Recent developments have seen a determined move by computer industry representatives and some political activists to establish a tax free haven for computer mediated communication developments, especially electronic commerce. Such a position has been expressed by US advocates of the Internet Tax Freedom Act. “The Internet Tax Freedom Act is a law enacted in October 1998 to keep the heavy hand of government off the Internet. If you want information about how this new law will work to keep Internet access tax-free, to stop governments from imposing special or discriminatory taxes on the Net, and to keep foreign tariffs off of Internet commerce, you’ve come to the right place”.

Partly premised on the argument that taxes are an disincentive to investment in research and development and thus a limit on innovation and trade, computer industry arguments have been generally well received by federal and state governments in the USA. In fact, since 1996, the US government, together with its Japanese counterpart, has agreed not to impose taxes on companies undertaking specific innovations for new communications technology. The tax free “window” has been opened for 2-5 years, raising debate about the tax exceptions the industry has won. However, the idea of community is problematized by the victory of industry over government. In the past, prevailing liberal political philosophy has set acceptable thresholds for the imposition of government tax collecting as a means of maintaining the integrity of “the public” within the contingent meaning of the sense of community. To remove taxation is in effect to remove the contingent element of government. In other words, the agreement not to tax may mark the end of rational arguments for government.

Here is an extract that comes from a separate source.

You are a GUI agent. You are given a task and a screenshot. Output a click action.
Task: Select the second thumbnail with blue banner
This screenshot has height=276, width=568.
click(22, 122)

For ethicists in political science and political economy, taxation and computer science, and policy analysts and policy makers in all those areas and more, the removal of taxation opens a Pandora’s box of issues. Some of theses issues can be theorized within the range of concerns defined by cultural studies. For example, what cultural issues and ideas are being exclusively articulated to emerging computer communications that need to be mapped. Furthermore, are the issues of certain vested interests being given precedence, within terms that are generally defined as libertarian. That is, do the ethical issues implicitly enumerated by anti-tax advocates reveal the unraveling of cultural and political systems of thought and behavior that may present a dramatic remaking of the political landscape. Deliberations on this issue are sure to continue as computer communication offers a borderless new world order, in which governments no longer rule and new methods of communication give new meaning to “the public interest”. This paper will consider the cultural issues that emerge from this development and how such issues problematize ethical considerations of the state and the public interest.